Start of Block

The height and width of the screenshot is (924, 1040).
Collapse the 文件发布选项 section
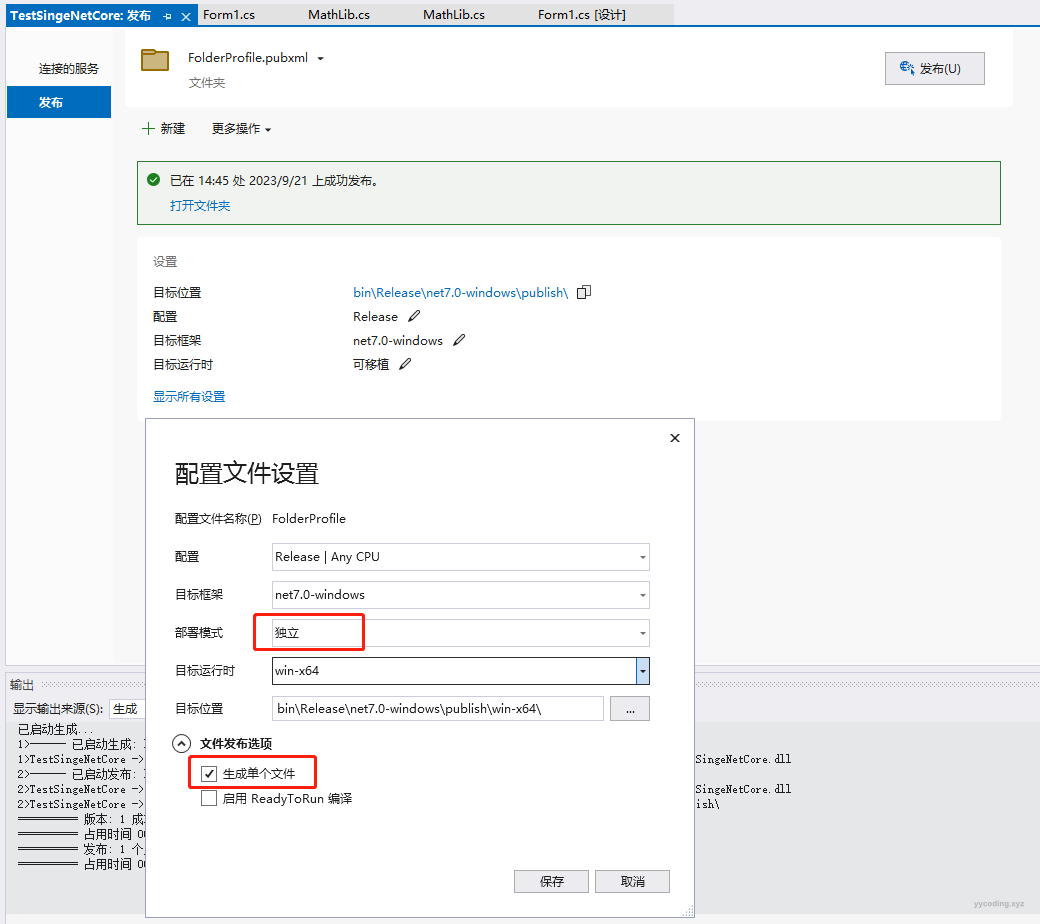click(x=182, y=743)
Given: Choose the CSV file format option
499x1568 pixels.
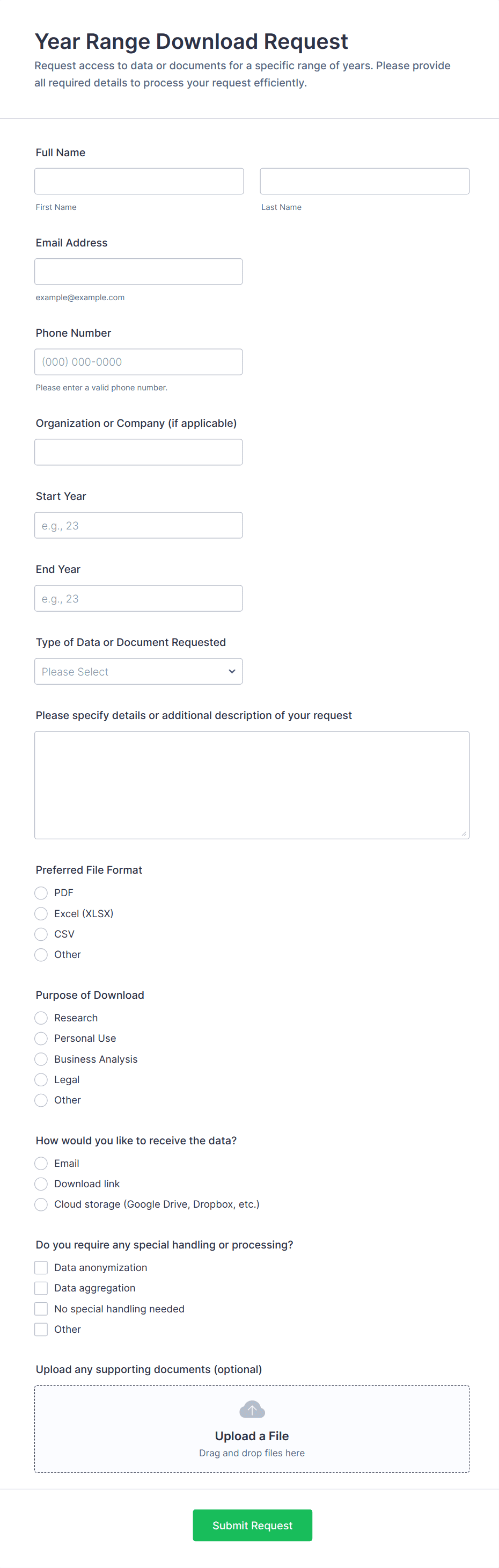Looking at the screenshot, I should [x=41, y=934].
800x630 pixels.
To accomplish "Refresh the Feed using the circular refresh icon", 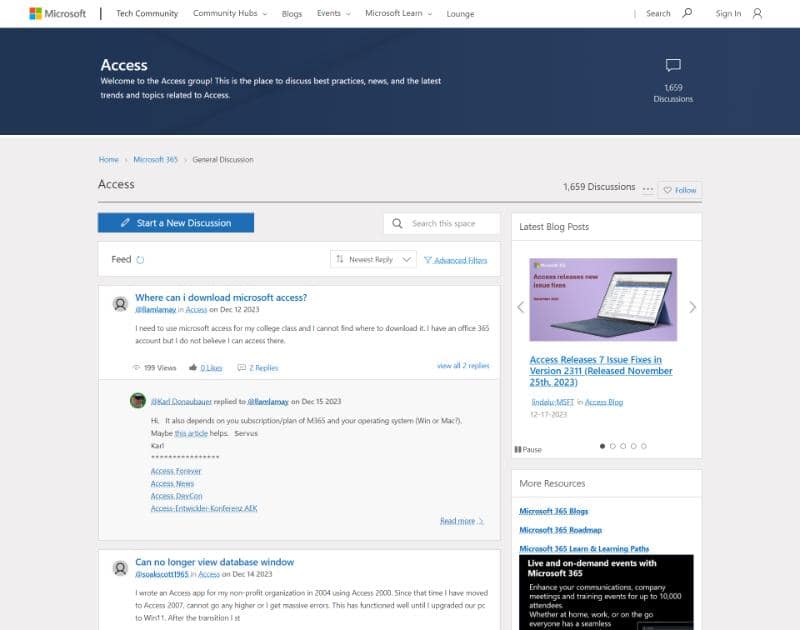I will 141,258.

End of Block

[WORK REQUIRED]:
Reproduce, word for word, every line from the start of the records down to and including the line with "800x630 pixels."; skip the pictures.

[RESPONSE AREA]:
The height and width of the screenshot is (924, 1040).
Collapse the 文件发布选项 section
click(x=182, y=743)
Given: Choose the CSV file format option
499x1568 pixels.
Looking at the screenshot, I should [x=41, y=934].
800x630 pixels.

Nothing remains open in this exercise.